Recruitment information / eligibility

• Status: Recruiting
• Enrollment: 40
• Est. completion date: December 2020
• Est. primary completion date: December 2020
• Accepts healthy volunteers: No
• Gender: Female
• Age group: 18 Years to 30 Years

Eligibility

Inclusion Criteria:

• Present anterior or retropatellar pain during at least two of the following functional activities: sitting for long periods, going up or down stairs, running, kneeling down, crouching or jumping;

• A minimum pain score of three on the numerical pain scale, at the last 24 hours, with insidious and non-traumatic onset of symptoms for at least one month.

Exclusion Criteria:

• History of surgery, trauma or an osteomioarticular system injury in the lower limbs in the last six months;

• Other pathology associated with the knee joint and could not have performed physical therapy treatment in the last twelve weeks;

• Body mass index greater than 30;

• Pregnancy or breastfeeding;

• Contraindications for the application of neuromuscular electrical stimulation;

• Intolerance or non-acceptance of electric current;

• Missing more than two intervention sessions.

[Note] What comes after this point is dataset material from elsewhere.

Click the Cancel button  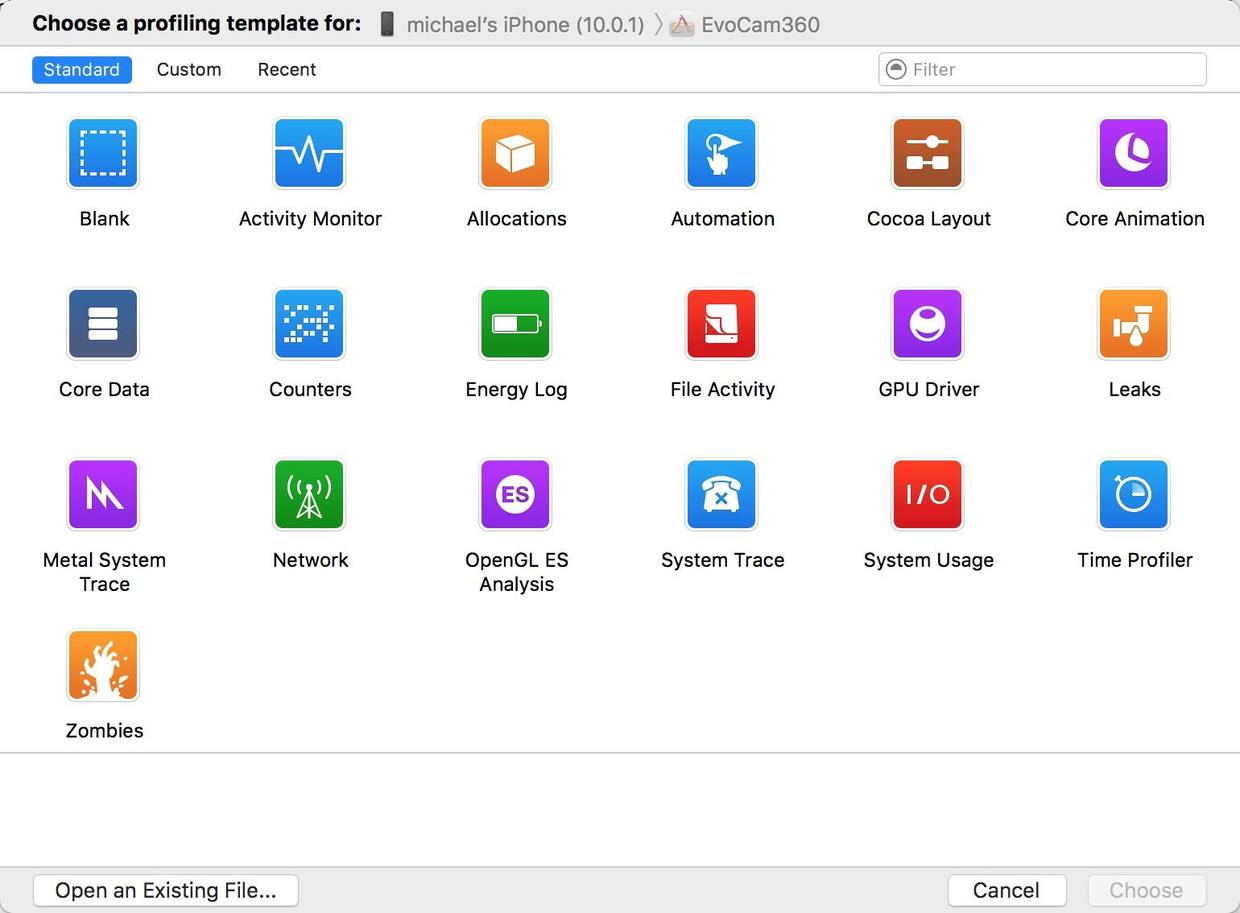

Related Conditions & MeSH terms

• Patellofemoral Pain Syndrome

Intervention

Other:
• Neuromuscular electrical stimulation
Exercise protocol associated with neuromuscular electrical stimulation on vastus medialis and gluteus medius. Parameters: rectangular pulse shape, biphasic, symmetrical, pulse duration of 200µs, interbust interval of 10ms and frequency of 2.500Hz modulated in 50 bursts.
• Exercise
Same protocol of exercises of the other group, without association of electrical stimulation.

Locations

Country	Name	City	State
Brazil	Federal University of Rio Grande do Norte	Natal	RN
Brazil	Universidade Federal do Rio Grande do Norte	Natal	Rio Grande Do Norte

Sponsors (1)

Lead Sponsor	Collaborator
Universidade Federal do Rio Grande do Norte

Country where clinical trial is conducted

Brazil, 

Outcome

Type	Measure	Description	Time frame	Safety issue
Primary	Knee pain	Evaluation of pain level in the knee using the Numerical Pain Scale, graded from 0 to 10, where 0 indicates absence of pain and 10 indicates the worst pain imaginable.	Change from baseline in knee pain at 8 weeks.
Primary	Knee function	Evaluation of knee function using the Anterior Knee Pain Scale, that is a questionnaire encompassing 13 items related to different levels of knee function, with scores ranging from zero (representing the highest possible deficit) to 100 (meaning that the subject does not present any deficit).	Change from baseline in knee function at 8 weeks.
Secondary	Root Mean Square (RMS)	Evaluation of the amplitude oh the electromyographic sinal (RMS) of vastus medialis, vastus lateralis and gluteus medius.	Change from baseline in RMS at 8 weeks.
Secondary	Time of muscle activation (Onset)	Evaluation of time of muscle activation electromyographic (onset) of vastus medialis, vastus lateralis and gluteus medius.	Change from baseline in onset of the electromyographic at 8 weeks.
Secondary	Isokinetic performance	Evaluation of isokinetic variable peak torque normalized for body weight (%) of knee extensors and hip abductors.	Change from baseline in peak torque normalized for body weight at 8 weeks.
Secondary	Isokinetic performance	Evaluation of isokinetic variable average peak torque (Nm) of knee extensors and hip abductors.	Change from baseline in average peak torque at 8 weeks.
Secondary	Isokinetic performance	Evaluation of isokinetic variable average power (W) of knee extensors and hip abductors.	Change from baseline in average power at 8 weeks.
Secondary	Isokinetic performance	Evaluation of isokinetic variable total work (J) of knee extensors and hip abductors.	Change from baseline in total work at 8 weeks.